*Task statement*
Copy the data that appears below exactly. Drop the pictures.

*Data for processing*

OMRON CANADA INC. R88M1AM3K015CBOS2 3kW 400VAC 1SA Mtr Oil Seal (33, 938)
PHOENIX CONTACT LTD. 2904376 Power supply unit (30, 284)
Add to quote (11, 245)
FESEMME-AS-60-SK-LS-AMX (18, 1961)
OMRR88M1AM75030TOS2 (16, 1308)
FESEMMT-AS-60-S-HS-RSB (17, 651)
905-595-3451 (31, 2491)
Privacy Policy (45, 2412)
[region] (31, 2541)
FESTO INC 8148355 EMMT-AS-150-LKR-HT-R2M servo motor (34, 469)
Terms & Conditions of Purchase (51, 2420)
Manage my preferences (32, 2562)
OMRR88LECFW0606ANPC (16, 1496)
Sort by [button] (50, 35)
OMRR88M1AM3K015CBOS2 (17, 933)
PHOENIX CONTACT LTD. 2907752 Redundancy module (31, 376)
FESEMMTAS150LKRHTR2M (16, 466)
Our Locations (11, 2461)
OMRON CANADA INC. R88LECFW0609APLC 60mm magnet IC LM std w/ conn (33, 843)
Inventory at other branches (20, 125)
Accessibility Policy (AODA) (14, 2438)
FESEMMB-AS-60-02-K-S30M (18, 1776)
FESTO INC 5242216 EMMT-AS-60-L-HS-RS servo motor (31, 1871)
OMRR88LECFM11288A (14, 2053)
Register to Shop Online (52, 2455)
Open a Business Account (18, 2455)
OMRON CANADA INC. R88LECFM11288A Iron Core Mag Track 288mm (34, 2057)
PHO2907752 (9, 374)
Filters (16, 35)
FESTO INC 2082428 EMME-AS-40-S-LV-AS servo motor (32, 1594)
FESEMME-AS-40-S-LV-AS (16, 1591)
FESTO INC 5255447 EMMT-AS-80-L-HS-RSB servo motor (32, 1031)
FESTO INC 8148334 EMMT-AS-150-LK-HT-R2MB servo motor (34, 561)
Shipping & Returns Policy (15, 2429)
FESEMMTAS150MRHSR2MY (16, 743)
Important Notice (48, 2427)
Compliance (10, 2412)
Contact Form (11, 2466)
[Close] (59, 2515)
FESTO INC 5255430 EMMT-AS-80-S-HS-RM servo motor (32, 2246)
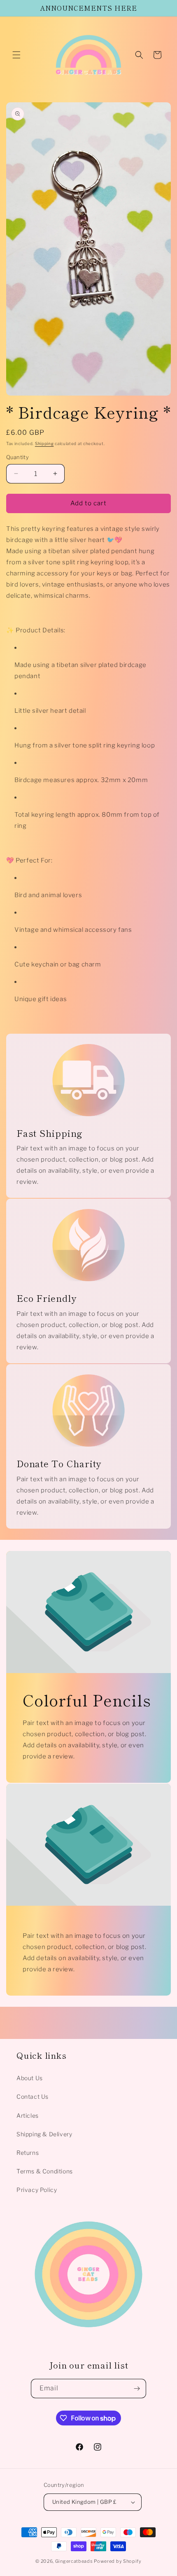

*Response area*
OMRON CANADA INC. R88M1AM3K015CBOS2 3kW 400VAC 1SA Mtr Oil Seal (33, 938)
PHOENIX CONTACT LTD. 2904376 Power supply unit (30, 284)
Add to quote (11, 245)
FESEMME-AS-60-SK-LS-AMX (18, 1961)
OMRR88M1AM75030TOS2 (16, 1308)
FESEMMT-AS-60-S-HS-RSB (17, 651)
905-595-3451 (31, 2491)
Privacy Policy (45, 2412)
[region] (31, 2541)
FESTO INC 8148355 EMMT-AS-150-LKR-HT-R2M servo motor (34, 469)
Terms & Conditions of Purchase (51, 2420)
Manage my preferences (32, 2562)
OMRR88LECFW0606ANPC (16, 1496)
Sort by [button] (50, 35)
OMRR88M1AM3K015CBOS2 (17, 933)
PHOENIX CONTACT LTD. 2907752 Redundancy module (31, 376)
FESEMMTAS150LKRHTR2M (16, 466)
Our Locations (11, 2461)
OMRON CANADA INC. R88LECFW0609APLC 60mm magnet IC LM std w/ conn (33, 843)
Inventory at other branches (20, 125)
Accessibility Policy (AODA) (14, 2438)
FESEMMB-AS-60-02-K-S30M (18, 1776)
FESTO INC 5242216 EMMT-AS-60-L-HS-RS servo motor (31, 1871)
OMRR88LECFM11288A (14, 2053)
Register to Shop Online (52, 2455)
Open a Business Account (18, 2455)
OMRON CANADA INC. R88LECFM11288A Iron Core Mag Track 288mm (34, 2057)
PHO2907752 (9, 374)
Filters (16, 35)
FESTO INC 2082428 EMME-AS-40-S-LV-AS servo motor (32, 1594)
FESEMME-AS-40-S-LV-AS (16, 1591)
FESTO INC 5255447 EMMT-AS-80-L-HS-RSB servo motor (32, 1031)
FESTO INC 8148334 EMMT-AS-150-LK-HT-R2MB servo motor (34, 561)
Shipping & Returns Policy (15, 2429)
FESEMMTAS150MRHSR2MY (16, 743)
Important Notice (48, 2427)
Compliance (10, 2412)
Contact Form (11, 2466)
[Close] (59, 2515)
FESTO INC 5255430 EMMT-AS-80-S-HS-RM servo motor (32, 2246)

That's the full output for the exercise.